It is an object of the invention to produce a covering device that restricts the air circulation within the receptacle in order to reduce freezer burn of the receptacle contents. Accordingly, the covering device is sized to fit with the receptacle and in use is wedged into place over the receptacle contents. Thus, the amount of circulation around the covering device is reduced.
It is a further object of the invention to produce a covering device that allows a user to obtain access to the receptacle contents without removing said covering device. Accordingly, the covering device has a crease that divides the cover into two half. A handle situated on the top surface of one of the halves enables the user to lift one half while maintaining the second half in place.
To the accomplishment of the above and related objects the invention may be embodied in the form illustrated in the accompanying drawings. Attention is called to the fact, however, that the drawings are illustrative only. Variations are contemplated as being part of the invention, limited only by the scope of the claims.
In the drawings, like elements are depicted by like reference numerals. The drawings are briefly described as follows.
FIG. 1 is a perspective view of the receptacle covering device.
FIG. 2 is a cross sectional view of the receptacle covering device taken along line 2 in FIG. 1.
FIG. 3 is a front elevational view of the receptacle covering device in place within a receptacle, illustrating the lifting of the movable half of the covering device.
FIG. 4 is a perspective view of the covering device being inserted into a receptacle through the receptacle top opening.
FIG. 5 is a perspective view of the covering device in place within the receptacle, illustrating securement of the receptacle lid thereover.
FIG. 6 is a perspective view of an alternate embodiment of the receptacle covering device for use with a rectangular receptacle.

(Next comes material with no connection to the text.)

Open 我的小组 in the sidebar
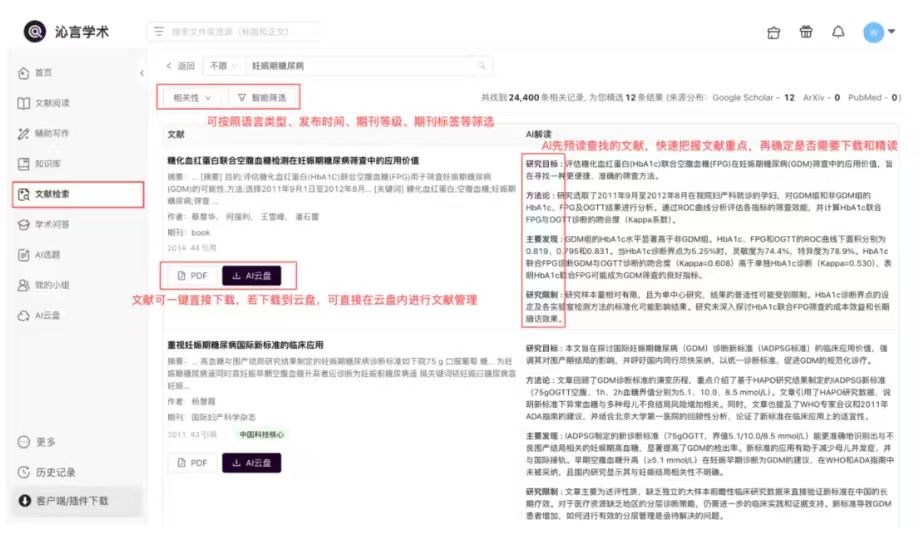The height and width of the screenshot is (540, 920). coord(44,285)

10 receptacle covering device
13 receptacle contents
14 receptacle container portion
16 receptacle top opening
18 receptacle side wall
18A receptacle side wall inside
19 existing receptacle lid
20 covering device sheet portion
20T sheet portion top surface
20B sheet portion bottom surface
20P sheet portion periphery
20M sheet portion middle portion
24 stationary half
26 movable half
29 circular recess
FIG. 1 illustrates a receptacle covering device 10 for use with a food receptacle 12, namely an ice cream receptacle. For illustrative purposes only, the receptacle covering device 10 is shown in the drawings as being circular shaped. This covering device 10 would typically be utilized with pint and quart sizes receptacles that are usually round in shape. It should be noted that a variety of sizes and shapes may be employed according to the size and shape of the receptacle 12A in which the covering device 10 is to be used. By way of example, FIG. 6 illustrates the covering device 10 having a rectangular shape for use with half-gallon receptacles.

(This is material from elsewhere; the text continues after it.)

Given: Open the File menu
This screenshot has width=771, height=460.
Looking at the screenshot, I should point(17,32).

Referring to FIGS. 4, 5, and 6, the receptacle 12 with which the covering device 10 is used essentially comprises a container portion 14, a top opening 16, and a side wall 18 extending downward from and around the periphery of the container portion 14. The side wall 18 has a side wall inside 18A. The container portion 14 houses food contents, particularly ice cream. The receptacle 12 further comprises a lid 19, as illustrated in FIG. 5. The lid 19 extends over and covers the receptacle top opening 16.
Referring back to FIG. 1 and to FIG. 2, the receptacle covering device 10 comprises a planar sheet portion 20 having a top surface 20T, a bottom surface 20B, a periphery 20P, and a middle portion 20M extending through the center of said covering device 10. The sheet portion 20 is sized to fit within the receptacle top opening 16 and extend within the receptacle side wall inside 18A, leaving minimal space between the sheet portion periphery 20P and the receptacle side wall 18. The sheet portion 20 further has a crease 22 extending across the middle portion 20M thereof. The crease 22 is a scoring that extends upward from the sheet portion bottom surface 20B and downward from the sheet portion top portion 20T, said crease 22 allowing the sheet portion 20 to bend therealong. The crease 22 divides the sheet portion 20 into two halves, namely a stationary half 24 and a movable half 26. Accordingly, the crease 22 is a “weakening” of the sheet portion 20, although the halves 24, 26 remain connected at said crease 22. The movable half 26 has a handle 28 mounted thereon along the sheet top surface 20T. The handle 28 allows a user to lift the movable half 26 upward, while maintaining the stationary half 24 in place over the contents 13 of the receptacle 12, as illustrated in FIG. 3. To facilitate use of the handle 28, a circular recess 29 substantially surrounds the handle 28 to allow the handle 28 to be easily gripped. Moreover, raising the movable half 26 permits access to the receptacle contents 13.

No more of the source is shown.